Graduate Students: Claire Le Barbenchon (firstname.lastname@example.org) and Federico Ferrari (federico. email@example.com)
Faculty: Mine Çetinkaya-Rundel
Course: STA 112FS: Data Science
This project seeks to help students answer some key questions in international development: How can we get measures of poverty that do not involve income? What are some of the demographic and human capital variables that can help explain wealth levels?
In developing countries, income may not be an ideal measure of well-being. In agricultural societies, income is tied to harvest, and thus is sensitive to the season in which the survey is administered. Furthermore, income often does not capture in-kind revenue, and is a particularly poor measure for households that practice subsistence agriculture. For this reason, development experts will often use indices of poverty based on household assets, to better understand well-being levels. Household asset ownership does not vary seasonally, and is not tied to payment-type, making it a more stable and often preferred measure of poverty.
Conceptual and Statistical Questions:
- Why we may want to create a poverty or wealth index?
- How to use Principal Component Analysis (PCA) to construct indices
- How to interpret PCA results and compare across countries
- Using regression to understand the factors that affect wealth across countries
- Using and interpreting interaction terms
The plots below show the distribution of wealth in each of the four countries. They can be used to answer descriptive questions about inequality.
All the data sets used in this project were collected under the umbrella of the Living Standards Measurement Survey project at the World Bank.
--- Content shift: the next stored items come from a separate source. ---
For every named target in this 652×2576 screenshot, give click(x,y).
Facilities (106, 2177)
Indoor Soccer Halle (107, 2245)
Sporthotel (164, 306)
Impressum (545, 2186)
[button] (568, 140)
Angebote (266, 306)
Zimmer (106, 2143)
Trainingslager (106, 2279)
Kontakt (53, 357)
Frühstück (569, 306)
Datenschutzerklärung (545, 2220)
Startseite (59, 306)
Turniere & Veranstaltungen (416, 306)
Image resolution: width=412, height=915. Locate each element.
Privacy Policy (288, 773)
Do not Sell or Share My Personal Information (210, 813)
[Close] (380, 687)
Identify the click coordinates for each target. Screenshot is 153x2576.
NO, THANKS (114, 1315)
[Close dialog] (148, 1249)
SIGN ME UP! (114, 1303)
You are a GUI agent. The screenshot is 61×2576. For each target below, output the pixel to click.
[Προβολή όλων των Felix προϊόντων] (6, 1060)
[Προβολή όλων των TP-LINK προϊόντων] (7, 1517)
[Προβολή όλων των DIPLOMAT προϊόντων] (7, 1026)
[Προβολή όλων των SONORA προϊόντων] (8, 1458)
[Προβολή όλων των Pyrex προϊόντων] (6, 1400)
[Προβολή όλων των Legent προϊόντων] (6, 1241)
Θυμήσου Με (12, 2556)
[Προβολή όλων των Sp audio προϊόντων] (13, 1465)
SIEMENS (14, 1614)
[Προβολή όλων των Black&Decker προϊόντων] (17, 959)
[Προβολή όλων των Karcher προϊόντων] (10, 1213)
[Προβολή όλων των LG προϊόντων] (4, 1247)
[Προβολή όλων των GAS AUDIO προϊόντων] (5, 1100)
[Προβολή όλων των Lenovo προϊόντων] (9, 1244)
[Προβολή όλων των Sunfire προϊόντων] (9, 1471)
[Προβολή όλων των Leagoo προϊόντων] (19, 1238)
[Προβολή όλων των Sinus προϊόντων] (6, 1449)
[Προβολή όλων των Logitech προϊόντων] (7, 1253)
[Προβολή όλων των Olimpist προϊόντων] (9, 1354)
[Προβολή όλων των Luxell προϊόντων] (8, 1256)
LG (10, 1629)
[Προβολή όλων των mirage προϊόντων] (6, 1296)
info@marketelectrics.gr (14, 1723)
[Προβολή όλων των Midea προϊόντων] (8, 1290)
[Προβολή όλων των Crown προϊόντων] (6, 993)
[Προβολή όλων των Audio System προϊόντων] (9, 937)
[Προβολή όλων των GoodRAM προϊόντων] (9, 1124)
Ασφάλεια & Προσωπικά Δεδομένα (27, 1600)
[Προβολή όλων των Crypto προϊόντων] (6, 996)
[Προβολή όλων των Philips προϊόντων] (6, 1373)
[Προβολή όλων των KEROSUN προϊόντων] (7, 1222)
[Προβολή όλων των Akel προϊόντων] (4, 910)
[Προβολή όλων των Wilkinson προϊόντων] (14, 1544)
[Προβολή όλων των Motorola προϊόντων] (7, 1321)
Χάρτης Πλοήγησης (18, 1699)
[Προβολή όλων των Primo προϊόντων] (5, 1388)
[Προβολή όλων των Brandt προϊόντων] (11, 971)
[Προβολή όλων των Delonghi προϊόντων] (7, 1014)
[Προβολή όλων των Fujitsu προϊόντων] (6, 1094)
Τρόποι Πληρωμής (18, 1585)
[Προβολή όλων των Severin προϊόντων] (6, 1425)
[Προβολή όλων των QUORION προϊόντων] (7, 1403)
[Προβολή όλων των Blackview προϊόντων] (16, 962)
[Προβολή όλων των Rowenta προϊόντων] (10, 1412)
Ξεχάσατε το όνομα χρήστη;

This large initiative has collected survey data from developing countries since the 1980s (using comparable survey instruments) to better understand questions of health, education, poverty, employment and other indicators of well-being around the world.
While this data is public use, individuals must register and download the data at http://microdata.worldbank. org/index.php/catalog/central
We created a simplified data set for instructional purposes, randomly selecting 2,500 observations, in order to make sure that sample sizes were uniform across countries.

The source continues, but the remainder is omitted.